What you need to do:
A faithful copy of every entry, with the pictures removed, is what is needed here.

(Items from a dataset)
____________
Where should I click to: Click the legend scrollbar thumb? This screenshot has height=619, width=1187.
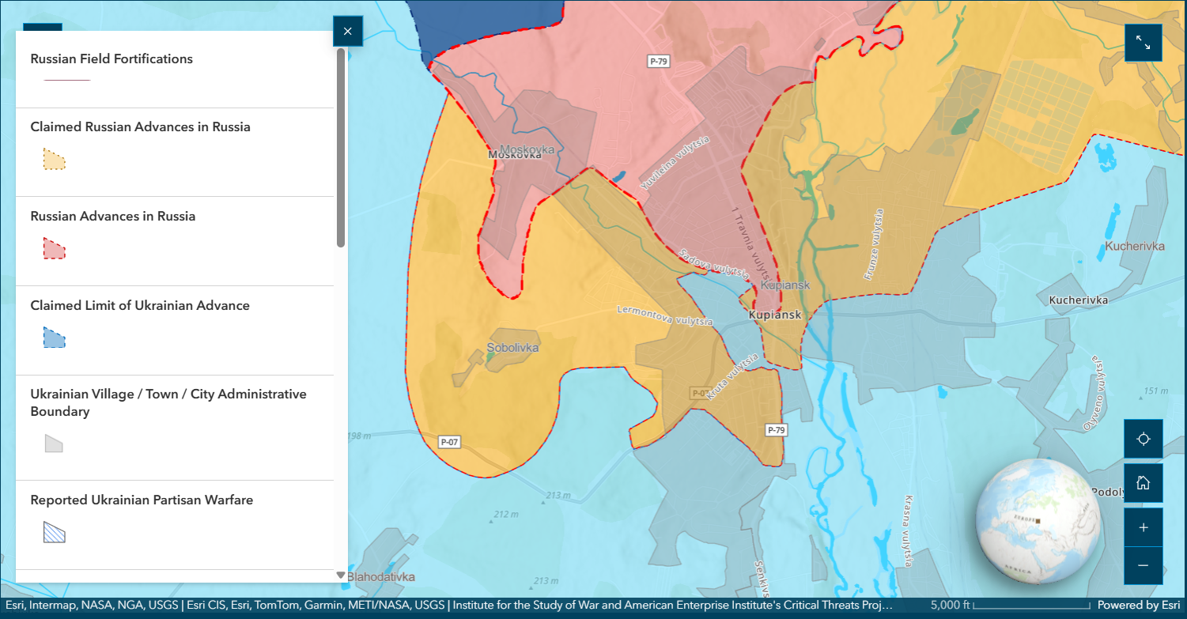pyautogui.click(x=341, y=147)
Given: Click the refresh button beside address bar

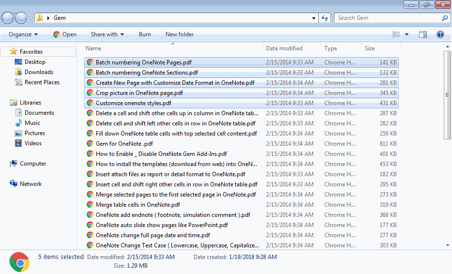Looking at the screenshot, I should [x=325, y=18].
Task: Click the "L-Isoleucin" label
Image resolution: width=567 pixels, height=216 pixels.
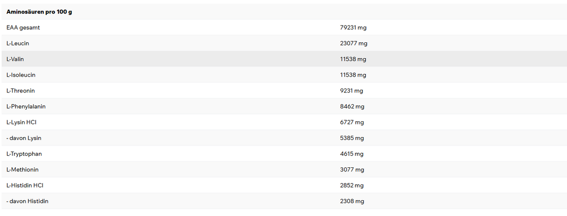Action: [21, 75]
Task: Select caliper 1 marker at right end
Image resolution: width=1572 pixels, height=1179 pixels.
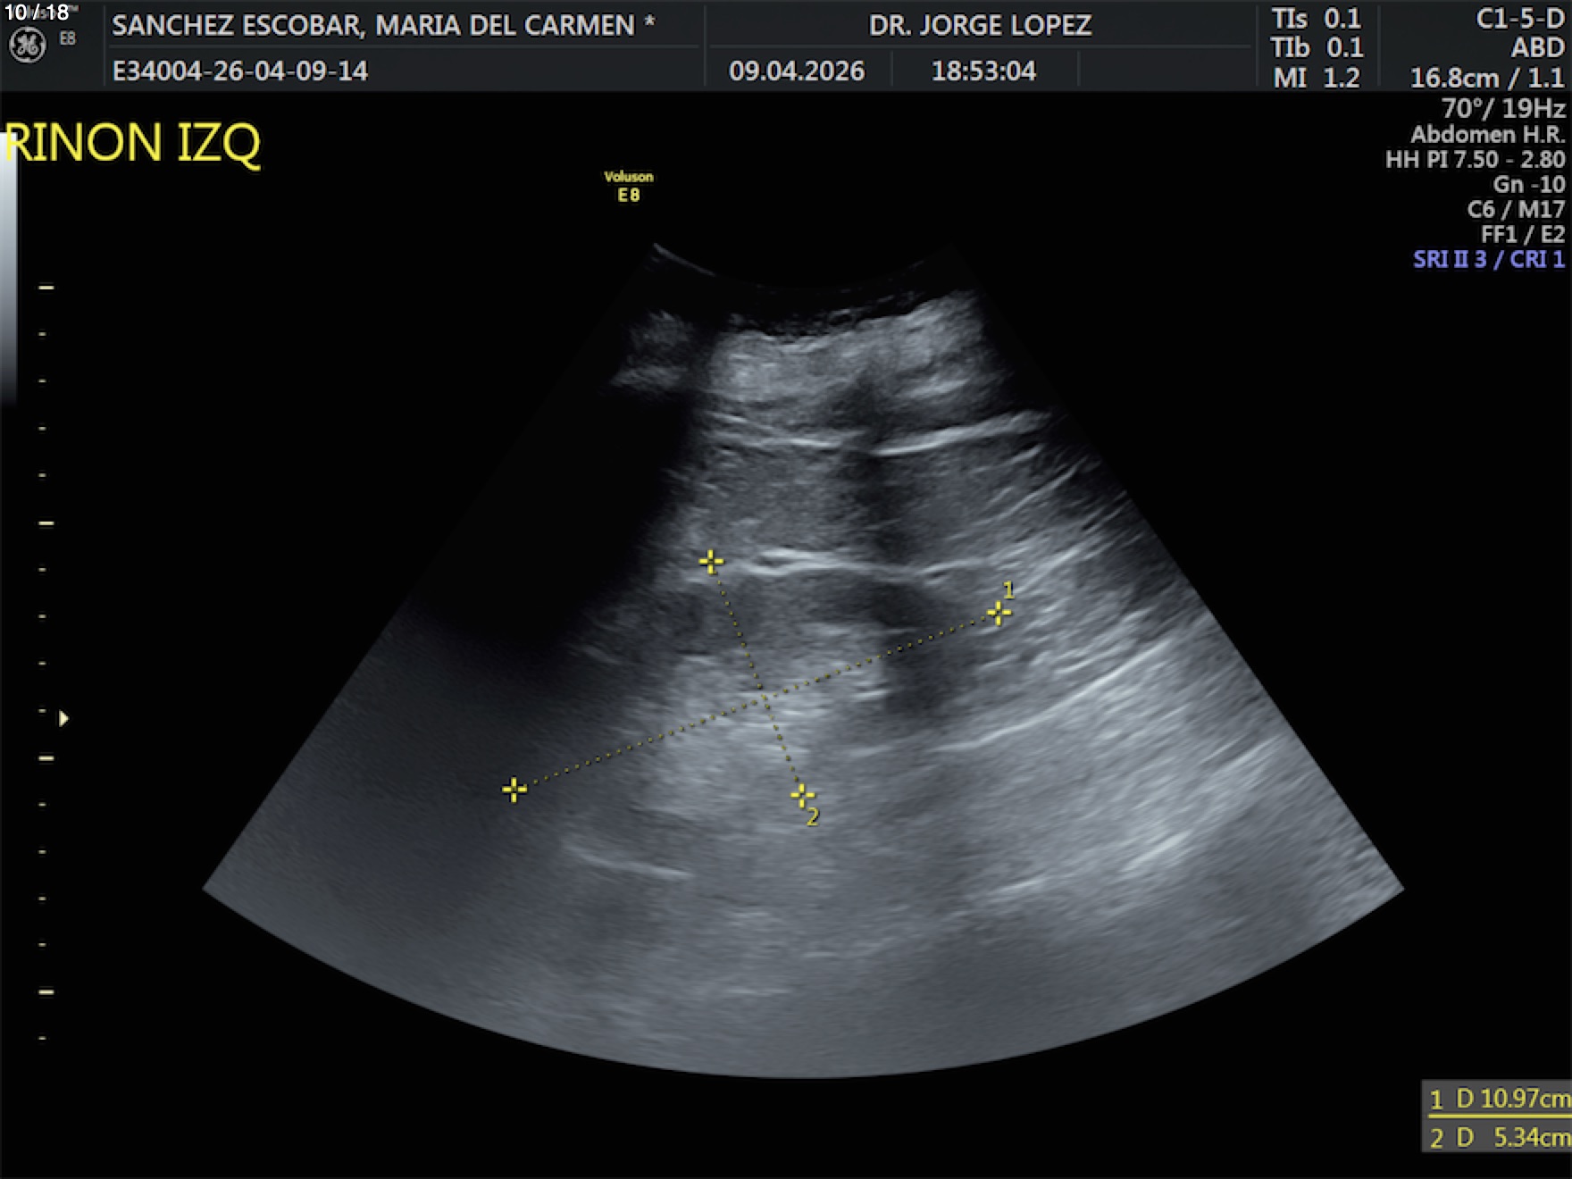Action: (999, 613)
____________
Result below:
Where should I click to: Click the legend scrollbar thumb? This screenshot has height=619, width=1187.
pyautogui.click(x=341, y=147)
Given: Click the refresh button beside address bar

Looking at the screenshot, I should [x=325, y=18].
Task: Click the "L-Isoleucin" label
Image resolution: width=567 pixels, height=216 pixels.
Action: [21, 75]
Task: Select caliper 1 marker at right end
Image resolution: width=1572 pixels, height=1179 pixels.
Action: (999, 613)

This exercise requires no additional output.